You should see how much quilting cotton I own. Shelves and shelves. It’s easy to find and to sew, doesn’t shift around or stretch when you don’t want it to, and it doesn’t require any special sewing tools. Because most my sewing patterns at Tie Dye Diva Patterns are for children’s clothing and designed for beginning seamstresses on up, I recommend, and use, quilting cottons for many of my patterns. They are perfectly appropriate for many kinds of children’s clothing, like dresses, rompers, shorts, and bloomers.
But, they’re not right for everything. They don’t drape well so some designs can look boxy, they don’t have the weight needed for durable pants for active kids, they don’t stretch, they are limited in warmth, and while they come in many amazing prints, they lack texture that can give an outfit interest.
So I jumped at the chance to blog with Cali & Co. and explore their dazzling array of apparel fabrics, with just a little trepidation since I have been working with ‘the easy stuff’ for so long! These adorable Back to School outfits are made entirely with apparel fabrics from CaliFabrics.com (with the exception of the white tee on the model. Got lazy there.)
So I’ll be breaking down my ‘adventure with apparel fabrics’ into a few posts and tell you how it went and some things I learned along the way.

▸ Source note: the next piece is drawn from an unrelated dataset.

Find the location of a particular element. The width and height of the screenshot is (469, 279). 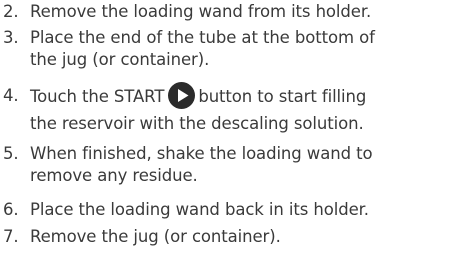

Well it makes sense to start with that cute fur vest, yummy right? Though, it’s the longest story and was the least successful of the five Back-to-School pieces.
The pattern I used is our (free-to-Facebook-Group-members) Open Back Top pattern for Girls, worn backwards. I adjusted the back neckline (formerly the front neckline) just a little higher to make it look like a traditional back neckline, but made no other adjustments.
The fabric is black chinchilla Cuddle fur, lined with a silver satin designer lining with a repeat crown motif.
Yep, experimenting with a pattern drafted for cottons, to be worn backwards, made from a slinky, drapey faux fur and a slippery poly satin. In my notes under “special tools needed” I write: “glass of wine”.
The Cuddle fur is a soft, textured, medium-pile fur with a slinky, drapey backing. The pile isn’t quite as long as what I usually would think of as ‘faux fur’ but much more than regular Cuddle/Minky fabric. I was undecided at first whether to treat it as a faux fur and trace/cut from the backing side or just have at it with the rotary cutter and deal with the potential mess. I opted for the easy way (no surprises there). I did trace the pattern back full size onto newspaper rather than try to cut on fold and for both pieces used my – ahem – fancy pattern weights that just might resemble butter knives instead of using pins. I am very sensitive to little bits of fuzz and fluff and fabric dust in the air (asthma, yay), so I kept the vacuum cleaner and lint roller close at hand.
See the fuzz? Not too bad at all! Just be sure if you decide to vacuum along the cut edges that you have a *really* firm grip on the rest of the piece because otherwise you just might suck the whole thing up into the vacuum bag and then have to de-lint and de-fuzz and de-dust it all over again, which may or may not be firsthand advice. After cleaning up the edges, I lint-rollered the surface and the rest of the process was really quite clean and nothing to fear.
The satin liner fabric was a little shifty but not too bad, I cut it using the same method as the cuddle fur.
For “pinning” the pieces, I used not pins but wonder clips, lots of them! A necessity, made this all so much easier than pinning, plus the satin is tightly woven and not pin-friendly or forgiving of pin holes.
One more “special tools” necessity – walking foot. When you are sewing two fabrics together, a walking foot grips the top layer so it moves at the same speed as the bottom layer that is being moved along by the feed dogs. Out of habit, I sewed the first part of the seam with the satin side down, figuring I didn’t want the stretchy fur near the feed dogs. It did not sew very smoothly, and since the walking foot was preventing the fur from stretching anyway, I flipped it over fur-side-down and the rest sewed with no problem.
I sewed per the pattern but understitched rather than topstitched. Tried the vest on my model and – drat. The front edges kept rolling outward so the liner was showing. The liner also seemed a little loose inside.
I took in the side seams of just the liner a little and the rolling issue on the front edges was improved but not fully corrected – you can see it flipping out a little in the photos. On a second go if I were determined to use this same experiment at using the Open Back Top pattern, backwards, for a fur vest, I might redraft the front edges to drop straight down rather than angle and see if it’s the shape/bias of the angles causing the rolling problem and also cut the liner a little smaller all around to pull the fur to the liner side.
My takeaway: Don’t fear the Cuddle! The mess was minimal and sewing was easy with the right tools, and with a pattern designed for the fabric, this project might have been a total success instead of “adorable, but don’t look too close”.
Special tools/notions needed: ballpoint needle, 100% polyester thread, walking foot. Vacuum cleaner, lint roller, wonder clips. Glass of wine optional.